--- Input Enclosed Below ---

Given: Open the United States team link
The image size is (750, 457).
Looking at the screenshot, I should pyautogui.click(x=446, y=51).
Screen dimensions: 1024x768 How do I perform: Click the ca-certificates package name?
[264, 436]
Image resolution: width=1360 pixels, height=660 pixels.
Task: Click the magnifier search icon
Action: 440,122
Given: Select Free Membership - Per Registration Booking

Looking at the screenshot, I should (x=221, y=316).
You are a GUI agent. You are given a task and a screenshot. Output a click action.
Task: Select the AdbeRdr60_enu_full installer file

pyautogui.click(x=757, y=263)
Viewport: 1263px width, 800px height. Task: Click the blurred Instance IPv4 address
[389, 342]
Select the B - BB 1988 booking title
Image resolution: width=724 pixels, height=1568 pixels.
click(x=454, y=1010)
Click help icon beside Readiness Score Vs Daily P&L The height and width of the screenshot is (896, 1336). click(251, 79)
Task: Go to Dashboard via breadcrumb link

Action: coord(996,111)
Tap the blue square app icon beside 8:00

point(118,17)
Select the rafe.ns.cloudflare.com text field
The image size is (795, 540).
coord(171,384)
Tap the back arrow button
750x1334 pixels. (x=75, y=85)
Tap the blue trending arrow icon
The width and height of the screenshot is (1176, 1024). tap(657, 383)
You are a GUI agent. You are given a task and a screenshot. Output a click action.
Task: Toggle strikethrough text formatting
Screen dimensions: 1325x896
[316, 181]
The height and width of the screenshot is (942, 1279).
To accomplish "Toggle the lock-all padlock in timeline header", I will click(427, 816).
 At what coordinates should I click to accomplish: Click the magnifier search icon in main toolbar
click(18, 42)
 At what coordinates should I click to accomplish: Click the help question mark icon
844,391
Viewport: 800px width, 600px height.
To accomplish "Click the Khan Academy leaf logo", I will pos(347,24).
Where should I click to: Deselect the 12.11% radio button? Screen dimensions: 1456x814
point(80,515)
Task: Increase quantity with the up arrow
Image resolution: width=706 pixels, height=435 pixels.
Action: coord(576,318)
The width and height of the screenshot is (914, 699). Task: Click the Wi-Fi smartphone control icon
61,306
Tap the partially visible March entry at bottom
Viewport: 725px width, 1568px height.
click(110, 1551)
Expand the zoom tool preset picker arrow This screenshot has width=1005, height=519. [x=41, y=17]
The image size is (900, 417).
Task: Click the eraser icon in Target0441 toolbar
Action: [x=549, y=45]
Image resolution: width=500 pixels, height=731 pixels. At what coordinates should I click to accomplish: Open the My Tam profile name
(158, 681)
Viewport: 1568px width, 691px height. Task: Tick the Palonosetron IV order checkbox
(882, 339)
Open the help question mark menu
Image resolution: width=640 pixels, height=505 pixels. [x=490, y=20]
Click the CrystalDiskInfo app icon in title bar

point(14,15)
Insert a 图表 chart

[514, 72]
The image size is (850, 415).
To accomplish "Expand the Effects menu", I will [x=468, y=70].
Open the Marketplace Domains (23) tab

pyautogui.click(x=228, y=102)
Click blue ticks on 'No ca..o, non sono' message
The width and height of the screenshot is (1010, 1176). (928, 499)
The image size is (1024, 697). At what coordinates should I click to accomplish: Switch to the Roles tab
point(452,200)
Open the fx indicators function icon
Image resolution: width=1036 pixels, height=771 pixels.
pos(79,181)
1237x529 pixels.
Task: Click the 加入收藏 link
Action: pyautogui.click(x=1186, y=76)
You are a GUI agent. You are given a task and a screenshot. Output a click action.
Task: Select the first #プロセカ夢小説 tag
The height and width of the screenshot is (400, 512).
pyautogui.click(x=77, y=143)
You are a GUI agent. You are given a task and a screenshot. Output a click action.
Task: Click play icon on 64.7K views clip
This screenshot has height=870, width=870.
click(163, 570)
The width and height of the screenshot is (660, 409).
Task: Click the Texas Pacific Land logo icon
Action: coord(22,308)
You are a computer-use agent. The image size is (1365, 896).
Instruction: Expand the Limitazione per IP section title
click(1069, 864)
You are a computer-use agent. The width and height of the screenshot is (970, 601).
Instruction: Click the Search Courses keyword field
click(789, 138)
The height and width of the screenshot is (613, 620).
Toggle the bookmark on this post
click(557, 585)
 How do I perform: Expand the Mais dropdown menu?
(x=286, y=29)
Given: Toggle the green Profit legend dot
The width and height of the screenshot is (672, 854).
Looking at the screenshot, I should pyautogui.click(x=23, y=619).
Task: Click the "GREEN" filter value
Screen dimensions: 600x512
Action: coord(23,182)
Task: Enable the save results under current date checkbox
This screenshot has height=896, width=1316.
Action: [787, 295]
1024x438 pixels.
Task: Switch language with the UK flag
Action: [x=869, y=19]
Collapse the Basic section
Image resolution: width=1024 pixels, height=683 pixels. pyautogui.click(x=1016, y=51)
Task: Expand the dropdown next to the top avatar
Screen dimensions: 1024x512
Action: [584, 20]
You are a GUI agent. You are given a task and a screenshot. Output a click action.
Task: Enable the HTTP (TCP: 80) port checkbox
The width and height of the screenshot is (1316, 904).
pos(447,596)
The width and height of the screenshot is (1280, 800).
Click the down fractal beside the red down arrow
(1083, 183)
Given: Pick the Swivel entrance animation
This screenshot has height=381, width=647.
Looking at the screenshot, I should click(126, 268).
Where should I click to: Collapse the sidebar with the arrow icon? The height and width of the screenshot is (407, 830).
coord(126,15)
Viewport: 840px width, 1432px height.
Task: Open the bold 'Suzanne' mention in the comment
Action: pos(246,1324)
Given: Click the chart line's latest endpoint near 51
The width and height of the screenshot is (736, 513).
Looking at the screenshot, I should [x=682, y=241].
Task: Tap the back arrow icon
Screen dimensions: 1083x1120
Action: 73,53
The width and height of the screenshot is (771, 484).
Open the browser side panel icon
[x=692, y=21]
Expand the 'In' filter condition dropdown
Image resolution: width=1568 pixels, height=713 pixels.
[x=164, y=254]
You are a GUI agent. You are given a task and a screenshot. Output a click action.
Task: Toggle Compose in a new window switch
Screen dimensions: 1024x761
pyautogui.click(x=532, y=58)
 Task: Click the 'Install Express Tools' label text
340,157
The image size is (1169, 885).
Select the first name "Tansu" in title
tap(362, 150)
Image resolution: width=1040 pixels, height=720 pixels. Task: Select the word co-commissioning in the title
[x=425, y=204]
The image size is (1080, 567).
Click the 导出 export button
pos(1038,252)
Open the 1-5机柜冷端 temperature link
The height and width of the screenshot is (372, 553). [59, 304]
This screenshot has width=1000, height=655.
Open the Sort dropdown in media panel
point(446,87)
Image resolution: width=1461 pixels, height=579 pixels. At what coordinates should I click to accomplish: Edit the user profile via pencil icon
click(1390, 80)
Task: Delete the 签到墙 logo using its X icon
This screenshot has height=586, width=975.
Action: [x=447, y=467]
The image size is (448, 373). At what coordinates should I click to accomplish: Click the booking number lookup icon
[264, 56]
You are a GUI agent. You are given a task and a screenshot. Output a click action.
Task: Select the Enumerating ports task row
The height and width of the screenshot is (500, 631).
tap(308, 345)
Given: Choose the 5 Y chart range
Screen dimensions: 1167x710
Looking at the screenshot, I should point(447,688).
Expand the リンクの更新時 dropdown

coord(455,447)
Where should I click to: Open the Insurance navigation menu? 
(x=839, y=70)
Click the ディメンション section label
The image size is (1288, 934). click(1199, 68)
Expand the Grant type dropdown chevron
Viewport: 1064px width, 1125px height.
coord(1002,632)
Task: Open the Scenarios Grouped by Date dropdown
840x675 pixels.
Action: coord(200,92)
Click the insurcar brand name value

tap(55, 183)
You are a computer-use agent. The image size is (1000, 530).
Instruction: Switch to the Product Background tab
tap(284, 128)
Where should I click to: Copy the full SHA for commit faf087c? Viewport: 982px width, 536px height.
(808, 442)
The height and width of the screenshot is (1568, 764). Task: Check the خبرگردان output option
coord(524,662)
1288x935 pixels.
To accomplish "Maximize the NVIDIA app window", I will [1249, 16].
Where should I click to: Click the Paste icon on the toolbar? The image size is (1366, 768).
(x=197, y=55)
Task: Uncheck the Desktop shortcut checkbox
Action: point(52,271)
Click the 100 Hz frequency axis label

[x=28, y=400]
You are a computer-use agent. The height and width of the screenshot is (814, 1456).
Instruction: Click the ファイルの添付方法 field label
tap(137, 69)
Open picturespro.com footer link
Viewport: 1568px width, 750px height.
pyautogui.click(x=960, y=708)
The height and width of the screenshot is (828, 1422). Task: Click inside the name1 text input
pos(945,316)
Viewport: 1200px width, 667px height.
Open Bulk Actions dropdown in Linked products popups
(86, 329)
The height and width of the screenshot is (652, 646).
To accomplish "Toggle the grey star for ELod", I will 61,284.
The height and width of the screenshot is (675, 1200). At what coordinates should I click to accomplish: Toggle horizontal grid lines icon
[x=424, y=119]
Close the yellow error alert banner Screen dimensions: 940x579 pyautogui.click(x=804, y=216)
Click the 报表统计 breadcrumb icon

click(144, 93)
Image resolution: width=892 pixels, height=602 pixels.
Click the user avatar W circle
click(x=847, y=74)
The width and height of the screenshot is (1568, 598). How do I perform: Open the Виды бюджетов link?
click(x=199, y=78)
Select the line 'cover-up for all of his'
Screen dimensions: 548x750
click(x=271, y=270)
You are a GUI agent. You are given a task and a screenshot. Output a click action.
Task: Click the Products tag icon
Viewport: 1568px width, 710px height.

--- End of Enclosed Input ---

Your answer must consist solely of the lines above between the line holding "Task: Click the 'Install" and the line holding "Task: Select the Enumerating ports task row", inclusive, copied exactly.

◆ Expected answer:
 Task: Click the 'Install Express Tools' label text
340,157
The image size is (1169, 885).
Select the first name "Tansu" in title
tap(362, 150)
Image resolution: width=1040 pixels, height=720 pixels. Task: Select the word co-commissioning in the title
[x=425, y=204]
The image size is (1080, 567).
Click the 导出 export button
pos(1038,252)
Open the 1-5机柜冷端 temperature link
The height and width of the screenshot is (372, 553). [59, 304]
This screenshot has width=1000, height=655.
Open the Sort dropdown in media panel
point(446,87)
Image resolution: width=1461 pixels, height=579 pixels. At what coordinates should I click to accomplish: Edit the user profile via pencil icon
click(1390, 80)
Task: Delete the 签到墙 logo using its X icon
This screenshot has height=586, width=975.
Action: [x=447, y=467]
The image size is (448, 373). At what coordinates should I click to accomplish: Click the booking number lookup icon
[264, 56]
You are a GUI agent. You are given a task and a screenshot. Output a click action.
Task: Select the Enumerating ports task row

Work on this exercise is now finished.